◆ AIM OF THE TASK
Between the line containing "Viewport: 1568px width, 574px height." and the line containing "You are a computer-use agent. 624x561 pixels." lies a run of lines; give that run again exactly, with both of those lines, and nothing else from the entries below.

--- ENTRIES SUPPLIED ---

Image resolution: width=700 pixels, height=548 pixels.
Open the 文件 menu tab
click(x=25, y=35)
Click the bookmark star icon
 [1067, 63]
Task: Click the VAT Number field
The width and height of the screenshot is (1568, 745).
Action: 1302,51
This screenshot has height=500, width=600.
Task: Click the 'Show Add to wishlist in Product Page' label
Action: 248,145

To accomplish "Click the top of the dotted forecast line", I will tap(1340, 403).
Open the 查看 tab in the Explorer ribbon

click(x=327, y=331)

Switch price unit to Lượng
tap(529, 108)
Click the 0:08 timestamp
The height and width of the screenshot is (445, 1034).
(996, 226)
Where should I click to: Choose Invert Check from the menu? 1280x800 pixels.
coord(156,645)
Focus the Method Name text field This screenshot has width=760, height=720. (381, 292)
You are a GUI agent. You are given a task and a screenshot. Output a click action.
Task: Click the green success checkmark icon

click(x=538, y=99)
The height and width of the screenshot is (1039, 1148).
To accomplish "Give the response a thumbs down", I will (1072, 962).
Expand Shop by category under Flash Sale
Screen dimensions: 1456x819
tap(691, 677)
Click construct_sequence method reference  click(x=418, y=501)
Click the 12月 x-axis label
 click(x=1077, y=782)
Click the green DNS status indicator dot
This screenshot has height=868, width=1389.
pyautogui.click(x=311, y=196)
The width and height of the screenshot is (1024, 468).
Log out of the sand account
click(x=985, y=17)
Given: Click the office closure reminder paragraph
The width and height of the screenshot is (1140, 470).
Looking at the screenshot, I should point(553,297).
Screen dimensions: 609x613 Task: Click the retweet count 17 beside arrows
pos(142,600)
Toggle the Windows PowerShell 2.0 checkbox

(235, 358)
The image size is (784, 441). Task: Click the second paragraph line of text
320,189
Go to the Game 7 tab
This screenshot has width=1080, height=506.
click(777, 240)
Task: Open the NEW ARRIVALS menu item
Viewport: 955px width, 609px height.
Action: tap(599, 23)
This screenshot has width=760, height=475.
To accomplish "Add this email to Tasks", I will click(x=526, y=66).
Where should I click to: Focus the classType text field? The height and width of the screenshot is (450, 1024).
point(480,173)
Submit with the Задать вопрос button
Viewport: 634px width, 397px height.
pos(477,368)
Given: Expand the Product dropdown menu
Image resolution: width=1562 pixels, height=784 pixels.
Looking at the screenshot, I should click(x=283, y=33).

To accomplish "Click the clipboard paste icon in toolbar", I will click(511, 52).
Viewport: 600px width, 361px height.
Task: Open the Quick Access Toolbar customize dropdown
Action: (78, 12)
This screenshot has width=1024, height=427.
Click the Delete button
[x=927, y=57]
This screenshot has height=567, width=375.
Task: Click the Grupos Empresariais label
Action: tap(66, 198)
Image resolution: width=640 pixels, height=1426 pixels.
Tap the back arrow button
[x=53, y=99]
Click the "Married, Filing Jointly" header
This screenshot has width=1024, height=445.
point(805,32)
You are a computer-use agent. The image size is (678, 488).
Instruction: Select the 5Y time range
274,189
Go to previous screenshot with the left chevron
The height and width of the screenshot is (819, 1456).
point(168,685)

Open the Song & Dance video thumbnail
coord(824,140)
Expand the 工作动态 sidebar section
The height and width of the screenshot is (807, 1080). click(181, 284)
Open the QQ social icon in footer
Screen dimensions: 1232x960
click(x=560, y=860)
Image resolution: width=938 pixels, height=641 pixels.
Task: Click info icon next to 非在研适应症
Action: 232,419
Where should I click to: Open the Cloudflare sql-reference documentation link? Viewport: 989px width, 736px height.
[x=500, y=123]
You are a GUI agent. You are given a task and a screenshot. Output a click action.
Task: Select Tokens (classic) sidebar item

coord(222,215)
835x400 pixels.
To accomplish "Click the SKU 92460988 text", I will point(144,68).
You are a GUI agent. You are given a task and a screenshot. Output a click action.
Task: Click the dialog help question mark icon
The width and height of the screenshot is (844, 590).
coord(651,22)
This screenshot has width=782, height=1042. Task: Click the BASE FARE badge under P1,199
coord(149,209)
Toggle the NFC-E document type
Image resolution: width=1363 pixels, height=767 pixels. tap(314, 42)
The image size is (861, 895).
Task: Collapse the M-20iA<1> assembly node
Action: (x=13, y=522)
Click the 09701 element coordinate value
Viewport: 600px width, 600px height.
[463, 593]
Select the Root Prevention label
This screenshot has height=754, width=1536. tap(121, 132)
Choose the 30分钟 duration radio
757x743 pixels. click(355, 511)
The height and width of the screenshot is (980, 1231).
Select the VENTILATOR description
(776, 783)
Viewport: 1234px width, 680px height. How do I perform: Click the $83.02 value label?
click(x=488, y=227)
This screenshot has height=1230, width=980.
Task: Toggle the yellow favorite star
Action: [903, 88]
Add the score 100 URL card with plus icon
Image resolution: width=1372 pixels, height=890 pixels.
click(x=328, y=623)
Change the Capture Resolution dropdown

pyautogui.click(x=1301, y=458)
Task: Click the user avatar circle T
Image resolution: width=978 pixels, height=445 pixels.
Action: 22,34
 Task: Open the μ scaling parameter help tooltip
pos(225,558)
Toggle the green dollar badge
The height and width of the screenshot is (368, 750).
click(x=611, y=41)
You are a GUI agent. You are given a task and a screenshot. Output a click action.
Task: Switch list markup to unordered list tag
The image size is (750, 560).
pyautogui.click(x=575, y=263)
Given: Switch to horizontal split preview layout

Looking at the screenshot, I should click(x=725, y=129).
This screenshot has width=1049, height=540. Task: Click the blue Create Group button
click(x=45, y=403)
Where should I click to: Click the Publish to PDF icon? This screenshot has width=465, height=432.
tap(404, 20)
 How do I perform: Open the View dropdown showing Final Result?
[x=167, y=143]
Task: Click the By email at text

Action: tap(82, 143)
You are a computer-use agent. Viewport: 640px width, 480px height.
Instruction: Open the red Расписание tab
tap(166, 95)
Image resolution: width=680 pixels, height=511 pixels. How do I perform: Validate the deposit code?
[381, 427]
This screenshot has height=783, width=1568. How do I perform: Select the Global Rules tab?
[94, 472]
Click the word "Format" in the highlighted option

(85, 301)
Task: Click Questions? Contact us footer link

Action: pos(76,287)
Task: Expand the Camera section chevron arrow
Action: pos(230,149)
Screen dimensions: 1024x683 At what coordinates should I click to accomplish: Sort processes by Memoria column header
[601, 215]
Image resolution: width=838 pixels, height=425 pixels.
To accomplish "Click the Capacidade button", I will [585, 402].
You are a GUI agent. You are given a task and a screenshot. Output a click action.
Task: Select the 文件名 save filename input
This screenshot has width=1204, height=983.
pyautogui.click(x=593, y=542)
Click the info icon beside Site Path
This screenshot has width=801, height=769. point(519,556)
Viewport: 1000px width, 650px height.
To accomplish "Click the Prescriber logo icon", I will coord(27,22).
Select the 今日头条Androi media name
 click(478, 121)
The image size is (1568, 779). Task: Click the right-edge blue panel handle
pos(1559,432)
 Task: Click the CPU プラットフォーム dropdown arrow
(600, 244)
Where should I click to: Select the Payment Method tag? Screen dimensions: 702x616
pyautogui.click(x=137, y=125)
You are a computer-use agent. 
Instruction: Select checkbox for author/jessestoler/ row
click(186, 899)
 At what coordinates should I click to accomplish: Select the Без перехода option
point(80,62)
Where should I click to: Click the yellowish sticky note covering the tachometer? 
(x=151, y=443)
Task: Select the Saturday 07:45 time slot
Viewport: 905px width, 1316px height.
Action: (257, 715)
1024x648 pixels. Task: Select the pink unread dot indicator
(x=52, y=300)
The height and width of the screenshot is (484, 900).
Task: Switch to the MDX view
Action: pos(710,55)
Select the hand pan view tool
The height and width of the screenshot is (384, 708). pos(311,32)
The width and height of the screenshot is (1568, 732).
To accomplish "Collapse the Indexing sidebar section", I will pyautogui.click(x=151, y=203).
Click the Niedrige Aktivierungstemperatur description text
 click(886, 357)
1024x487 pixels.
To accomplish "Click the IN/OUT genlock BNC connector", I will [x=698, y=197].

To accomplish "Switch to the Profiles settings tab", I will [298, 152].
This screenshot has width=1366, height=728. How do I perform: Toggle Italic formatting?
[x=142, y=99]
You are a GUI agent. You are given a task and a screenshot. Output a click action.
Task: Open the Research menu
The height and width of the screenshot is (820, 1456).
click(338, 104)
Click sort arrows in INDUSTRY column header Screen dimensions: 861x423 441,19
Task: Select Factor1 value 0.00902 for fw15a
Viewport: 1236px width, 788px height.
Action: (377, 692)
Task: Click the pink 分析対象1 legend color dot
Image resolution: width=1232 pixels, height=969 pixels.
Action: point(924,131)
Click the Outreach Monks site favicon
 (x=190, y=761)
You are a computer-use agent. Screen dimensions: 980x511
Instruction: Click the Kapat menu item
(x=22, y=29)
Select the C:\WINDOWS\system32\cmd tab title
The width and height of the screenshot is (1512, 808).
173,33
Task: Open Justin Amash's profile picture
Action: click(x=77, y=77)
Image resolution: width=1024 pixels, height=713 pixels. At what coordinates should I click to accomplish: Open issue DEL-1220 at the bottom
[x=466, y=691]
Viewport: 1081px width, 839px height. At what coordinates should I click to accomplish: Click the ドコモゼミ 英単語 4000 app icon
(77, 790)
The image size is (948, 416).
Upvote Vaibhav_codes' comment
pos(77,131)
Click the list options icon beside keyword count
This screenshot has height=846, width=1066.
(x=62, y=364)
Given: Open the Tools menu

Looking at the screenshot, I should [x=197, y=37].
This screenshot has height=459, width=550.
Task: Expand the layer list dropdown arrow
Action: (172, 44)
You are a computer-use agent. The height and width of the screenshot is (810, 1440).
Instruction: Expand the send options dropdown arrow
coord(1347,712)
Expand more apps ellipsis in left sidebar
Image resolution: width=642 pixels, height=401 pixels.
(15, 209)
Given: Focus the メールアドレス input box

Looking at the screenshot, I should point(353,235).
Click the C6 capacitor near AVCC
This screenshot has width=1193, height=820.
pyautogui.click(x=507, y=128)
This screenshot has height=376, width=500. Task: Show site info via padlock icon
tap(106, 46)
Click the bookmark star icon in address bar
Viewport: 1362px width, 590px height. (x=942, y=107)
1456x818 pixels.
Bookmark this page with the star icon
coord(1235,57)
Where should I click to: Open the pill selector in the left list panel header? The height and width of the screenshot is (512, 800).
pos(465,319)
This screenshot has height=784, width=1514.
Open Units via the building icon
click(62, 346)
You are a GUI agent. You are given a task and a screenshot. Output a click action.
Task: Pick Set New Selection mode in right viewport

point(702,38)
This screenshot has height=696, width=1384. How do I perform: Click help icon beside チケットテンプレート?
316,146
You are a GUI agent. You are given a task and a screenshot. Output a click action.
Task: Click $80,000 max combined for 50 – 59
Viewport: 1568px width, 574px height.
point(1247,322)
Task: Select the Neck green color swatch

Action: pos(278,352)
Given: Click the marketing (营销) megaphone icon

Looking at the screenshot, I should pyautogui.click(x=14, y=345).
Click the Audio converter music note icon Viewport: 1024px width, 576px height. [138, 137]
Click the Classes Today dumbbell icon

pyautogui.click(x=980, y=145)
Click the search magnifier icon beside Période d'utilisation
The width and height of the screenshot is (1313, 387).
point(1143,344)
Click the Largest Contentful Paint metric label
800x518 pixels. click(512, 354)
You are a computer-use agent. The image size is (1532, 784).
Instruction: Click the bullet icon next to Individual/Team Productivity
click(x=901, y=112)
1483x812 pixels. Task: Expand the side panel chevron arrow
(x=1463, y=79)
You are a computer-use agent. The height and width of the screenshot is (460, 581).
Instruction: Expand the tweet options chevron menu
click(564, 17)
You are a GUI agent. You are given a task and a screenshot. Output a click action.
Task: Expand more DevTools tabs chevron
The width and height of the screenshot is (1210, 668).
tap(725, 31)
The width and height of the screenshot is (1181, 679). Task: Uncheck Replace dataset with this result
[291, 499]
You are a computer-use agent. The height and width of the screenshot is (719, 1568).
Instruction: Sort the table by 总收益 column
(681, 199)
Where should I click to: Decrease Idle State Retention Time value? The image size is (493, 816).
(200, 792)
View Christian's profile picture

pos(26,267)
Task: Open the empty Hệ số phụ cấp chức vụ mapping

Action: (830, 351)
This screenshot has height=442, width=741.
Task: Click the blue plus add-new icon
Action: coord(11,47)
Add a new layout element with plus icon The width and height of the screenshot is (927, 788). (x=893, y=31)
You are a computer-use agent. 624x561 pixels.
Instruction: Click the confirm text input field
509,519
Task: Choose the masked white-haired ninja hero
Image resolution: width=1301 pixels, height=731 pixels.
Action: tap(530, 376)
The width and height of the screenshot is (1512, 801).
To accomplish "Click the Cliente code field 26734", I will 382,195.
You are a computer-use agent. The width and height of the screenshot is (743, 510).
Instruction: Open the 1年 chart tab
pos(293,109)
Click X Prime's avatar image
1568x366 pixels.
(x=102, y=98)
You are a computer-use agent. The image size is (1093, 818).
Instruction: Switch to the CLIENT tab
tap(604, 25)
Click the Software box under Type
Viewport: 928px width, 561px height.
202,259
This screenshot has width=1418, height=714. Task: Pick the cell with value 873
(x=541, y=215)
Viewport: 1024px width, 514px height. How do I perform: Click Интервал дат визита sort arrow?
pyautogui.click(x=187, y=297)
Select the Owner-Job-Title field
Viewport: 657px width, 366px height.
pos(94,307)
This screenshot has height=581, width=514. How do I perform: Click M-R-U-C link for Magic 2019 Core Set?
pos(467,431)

---

◆ RESULT OF THE EXERCISE
Viewport: 1568px width, 574px height.
point(1247,322)
Task: Select the Neck green color swatch

Action: pos(278,352)
Given: Click the marketing (营销) megaphone icon

Looking at the screenshot, I should pyautogui.click(x=14, y=345).
Click the Audio converter music note icon Viewport: 1024px width, 576px height. [138, 137]
Click the Classes Today dumbbell icon

pyautogui.click(x=980, y=145)
Click the search magnifier icon beside Période d'utilisation
The width and height of the screenshot is (1313, 387).
point(1143,344)
Click the Largest Contentful Paint metric label
800x518 pixels. click(512, 354)
You are a computer-use agent. The image size is (1532, 784).
Instruction: Click the bullet icon next to Individual/Team Productivity
click(x=901, y=112)
1483x812 pixels. Task: Expand the side panel chevron arrow
(x=1463, y=79)
You are a computer-use agent. The height and width of the screenshot is (460, 581).
Instruction: Expand the tweet options chevron menu
click(564, 17)
You are a GUI agent. You are given a task and a screenshot. Output a click action.
Task: Expand more DevTools tabs chevron
The width and height of the screenshot is (1210, 668).
tap(725, 31)
The width and height of the screenshot is (1181, 679). Task: Uncheck Replace dataset with this result
[291, 499]
You are a computer-use agent. The height and width of the screenshot is (719, 1568).
Instruction: Sort the table by 总收益 column
(681, 199)
Where should I click to: Decrease Idle State Retention Time value? The image size is (493, 816).
(200, 792)
View Christian's profile picture

pos(26,267)
Task: Open the empty Hệ số phụ cấp chức vụ mapping

Action: (830, 351)
This screenshot has height=442, width=741.
Task: Click the blue plus add-new icon
Action: coord(11,47)
Add a new layout element with plus icon The width and height of the screenshot is (927, 788). (x=893, y=31)
You are a computer-use agent. 624x561 pixels.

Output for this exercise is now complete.